-- Excerpt provided --
## begin
I do have concerns about the longevity of the screen. We’ve seen issues with foldable phones and although this is a much simpler, more subtle, bend and won’t be moved half as often, I do wonder what it’ll be like after a year or two of use.
I’m mostly saying this as the main unit LG was demoing on the IFA show floor was definitely not completely flat when in that position. The arm of the left side seemingly couldn’t get the display all the way back, leaving a very slight bend in it – sadly this is near impossible to take a photo of to show you.
For now, I’ll give LG the benefit of the doubt here as it’s likely an early model that has been abused by constantly showing people what the device can do – a la Homer Simpson style.
 
https://tftcentral.co.uk/news/lg-announce-oled-flex-lx3-with-42-bendable-oled-panel-4k-and-120hz

So basically the same as the Corsair bendable OLED except without the crappy pixel density and 21:9 aspect ratio.
## end
-- Written instruction 1 --
From the listing, extract and reproduce verbatim the part that opens with the line containing "Pick the third" and closes with the line containing "pos(414,92)", including both of those lines.

-- Supplied information --
## begin
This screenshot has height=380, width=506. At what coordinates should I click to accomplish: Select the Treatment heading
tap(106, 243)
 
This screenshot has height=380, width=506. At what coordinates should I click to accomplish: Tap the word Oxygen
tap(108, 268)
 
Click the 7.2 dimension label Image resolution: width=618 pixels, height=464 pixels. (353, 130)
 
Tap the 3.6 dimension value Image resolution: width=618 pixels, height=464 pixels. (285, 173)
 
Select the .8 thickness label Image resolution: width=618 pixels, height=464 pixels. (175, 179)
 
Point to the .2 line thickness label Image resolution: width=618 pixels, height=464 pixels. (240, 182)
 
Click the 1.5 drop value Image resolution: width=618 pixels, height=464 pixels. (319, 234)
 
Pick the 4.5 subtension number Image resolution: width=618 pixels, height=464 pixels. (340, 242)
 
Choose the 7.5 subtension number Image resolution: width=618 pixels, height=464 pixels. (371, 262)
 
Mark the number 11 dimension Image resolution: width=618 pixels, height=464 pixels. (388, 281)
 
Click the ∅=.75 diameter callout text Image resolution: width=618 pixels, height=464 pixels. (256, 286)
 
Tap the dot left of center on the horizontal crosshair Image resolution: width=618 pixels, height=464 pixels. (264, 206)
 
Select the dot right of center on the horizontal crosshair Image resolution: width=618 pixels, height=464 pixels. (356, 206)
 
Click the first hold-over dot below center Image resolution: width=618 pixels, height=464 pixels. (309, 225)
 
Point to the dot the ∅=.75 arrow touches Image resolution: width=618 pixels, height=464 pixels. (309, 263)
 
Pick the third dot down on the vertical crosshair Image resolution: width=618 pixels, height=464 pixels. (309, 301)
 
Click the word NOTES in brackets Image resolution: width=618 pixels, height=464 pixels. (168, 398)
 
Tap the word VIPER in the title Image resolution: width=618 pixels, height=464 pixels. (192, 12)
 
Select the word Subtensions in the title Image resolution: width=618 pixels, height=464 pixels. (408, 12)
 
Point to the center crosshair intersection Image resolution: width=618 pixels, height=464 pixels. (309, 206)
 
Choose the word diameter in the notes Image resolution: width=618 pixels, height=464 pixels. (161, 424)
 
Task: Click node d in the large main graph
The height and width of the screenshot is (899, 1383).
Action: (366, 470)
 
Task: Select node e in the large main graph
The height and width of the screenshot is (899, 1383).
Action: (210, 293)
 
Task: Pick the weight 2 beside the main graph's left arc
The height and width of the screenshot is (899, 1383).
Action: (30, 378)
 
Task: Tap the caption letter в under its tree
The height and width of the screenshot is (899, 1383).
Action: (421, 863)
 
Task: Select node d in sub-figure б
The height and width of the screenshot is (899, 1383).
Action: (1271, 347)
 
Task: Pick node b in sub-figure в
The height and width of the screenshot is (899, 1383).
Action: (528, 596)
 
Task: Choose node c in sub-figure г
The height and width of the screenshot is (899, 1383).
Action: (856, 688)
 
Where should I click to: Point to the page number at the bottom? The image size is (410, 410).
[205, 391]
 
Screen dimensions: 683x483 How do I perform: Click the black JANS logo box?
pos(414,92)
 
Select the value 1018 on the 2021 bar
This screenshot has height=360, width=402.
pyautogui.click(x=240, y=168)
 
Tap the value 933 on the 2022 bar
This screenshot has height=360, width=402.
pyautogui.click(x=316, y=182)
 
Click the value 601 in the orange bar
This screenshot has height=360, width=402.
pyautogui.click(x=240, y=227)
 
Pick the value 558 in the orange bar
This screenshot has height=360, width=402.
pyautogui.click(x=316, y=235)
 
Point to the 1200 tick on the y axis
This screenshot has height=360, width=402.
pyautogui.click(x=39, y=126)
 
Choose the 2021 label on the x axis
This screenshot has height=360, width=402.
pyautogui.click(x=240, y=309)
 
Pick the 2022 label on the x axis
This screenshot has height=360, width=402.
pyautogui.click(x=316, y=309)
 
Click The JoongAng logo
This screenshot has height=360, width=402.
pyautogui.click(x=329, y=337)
## end
-- Written instruction 2 --
Write what comes next in the discussion of LG's bendable OLED display, picking up after its final sentence.

-- Written answer 1 --
Pick the third dot down on the vertical crosshair Image resolution: width=618 pixels, height=464 pixels. (309, 301)
 
Click the word NOTES in brackets Image resolution: width=618 pixels, height=464 pixels. (168, 398)
 
Tap the word VIPER in the title Image resolution: width=618 pixels, height=464 pixels. (192, 12)
 
Select the word Subtensions in the title Image resolution: width=618 pixels, height=464 pixels. (408, 12)
 
Point to the center crosshair intersection Image resolution: width=618 pixels, height=464 pixels. (309, 206)
 
Choose the word diameter in the notes Image resolution: width=618 pixels, height=464 pixels. (161, 424)
 
Task: Click node d in the large main graph
The height and width of the screenshot is (899, 1383).
Action: (366, 470)
 
Task: Select node e in the large main graph
The height and width of the screenshot is (899, 1383).
Action: (210, 293)
 
Task: Pick the weight 2 beside the main graph's left arc
The height and width of the screenshot is (899, 1383).
Action: (30, 378)
 
Task: Tap the caption letter в under its tree
The height and width of the screenshot is (899, 1383).
Action: (421, 863)
 
Task: Select node d in sub-figure б
The height and width of the screenshot is (899, 1383).
Action: (1271, 347)
 
Task: Pick node b in sub-figure в
The height and width of the screenshot is (899, 1383).
Action: (528, 596)
 
Task: Choose node c in sub-figure г
The height and width of the screenshot is (899, 1383).
Action: (856, 688)
 
Where should I click to: Point to the page number at the bottom? The image size is (410, 410).
[205, 391]
 
Screen dimensions: 683x483 How do I perform: Click the black JANS logo box?
pos(414,92)

-- Written answer 2 --
crappy pixel density

You have to go by PPD not just the raw PPI but yes you are right the corsair's perceived pixel density is low at the higher curve amount's radii. The 42" bendable LG 4k screen has a much higher PPD than the 45" 21:9uw 3440x1440 corsair bendable. If you use the corsair at 1000R ~ 39.4" view distance the PPD will approach a servicable 60 PPD but the screen will have shrunk physically to your perspective slightly.

without the <......> 21:9 aspect ratio.

You can use the 42" 4k curved screen (or any other 16:9 screen that is large enough with fair enough PPD) in a 21:9, or better yet 21:10uw 3840x1600 resolution. So if anything it's the other way around. The corsair lacks the rez to do 4k 16:9 content but the 42" 4k has the rez to do better than 3440x1440 at 3840x1600uw.

The exception to this is the Neo G9 which has 5120×1440 rez so it's extra wide rez of +640px added to each side of 3840 breaks that scenario. A 3840px wide 4k screen can't do 5120px wide obviously, and the 1440px high Neo G9 can't do 2160p high for 1:1px 4k content.

.................................................................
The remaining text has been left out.